Everyone knows Freud the psychoanalyst. Fewer know Freud the neurologist.
Before the Interpretation of Dreams (1900), before the Oedipus complex, before the talking cure — Freud was one of the best neuroanatomists of his generation. He published papers on the structure of nerve cells. He traced neural pathways in the medulla. He knew the brain.
In 1895, he wrote a text that most of his readers have never seen: the "Project for a Scientific Psychology." In 42 dense pages, he attempted to ground psychology entirely in neuroscience. Neurons, he proposed, have "contact barriers" between them — the word "synapse" did not yet exist, but the concept did. Memory, he argued, is a permanent alteration of these barriers. The mind operates on a "principle of neuronic inertia" — it seeks to minimize stimulation.
This last idea is striking. In 1895, Freud proposed that the fundamental law of mental life is the minimization of surprise — 115 years before Friston's free-energy principle. He had the right intuition.
He abandoned the Project in 1897. Not because he lost interest — because he had no way to test it. You cannot observe a synapse in 1895. You cannot measure the firing rate of a neuron. You cannot run an experiment on a "principle of neuronic inertia" when your only tool is a scalpel.

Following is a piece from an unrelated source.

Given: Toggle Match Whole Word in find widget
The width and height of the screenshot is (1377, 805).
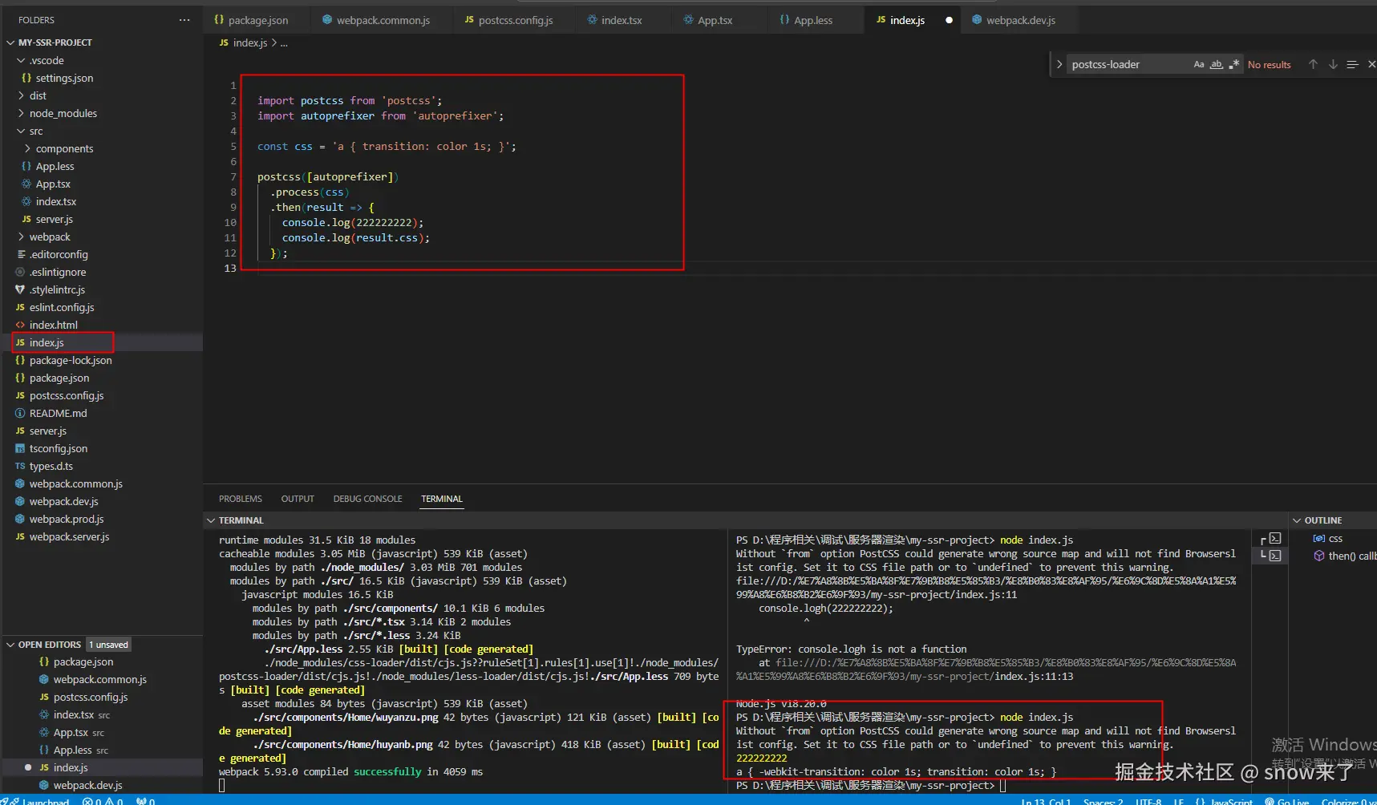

Freud spent the next 40 years building a clinical framework — psychoanalysis — that was testable in a different sense. You can test whether free association works. You cannot test whether the "contact barrier" theory of memory is correct with 19th-century technology.

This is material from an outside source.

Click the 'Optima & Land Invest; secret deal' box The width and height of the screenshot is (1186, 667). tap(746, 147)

GEME is, in a very literal sense, what Freud's 1895 Project looks like when given modern tools. A minimal set of axioms (not neurons, but frames). An economic principle (not neuronic inertia, but competitive pressure). A self-referential loop (not the ego, but L6 judgment). And, crucially: code that runs, data that can be measured, experiments that can be reproduced.
Freud had the right architecture. He was just 130 years too early for the implementation.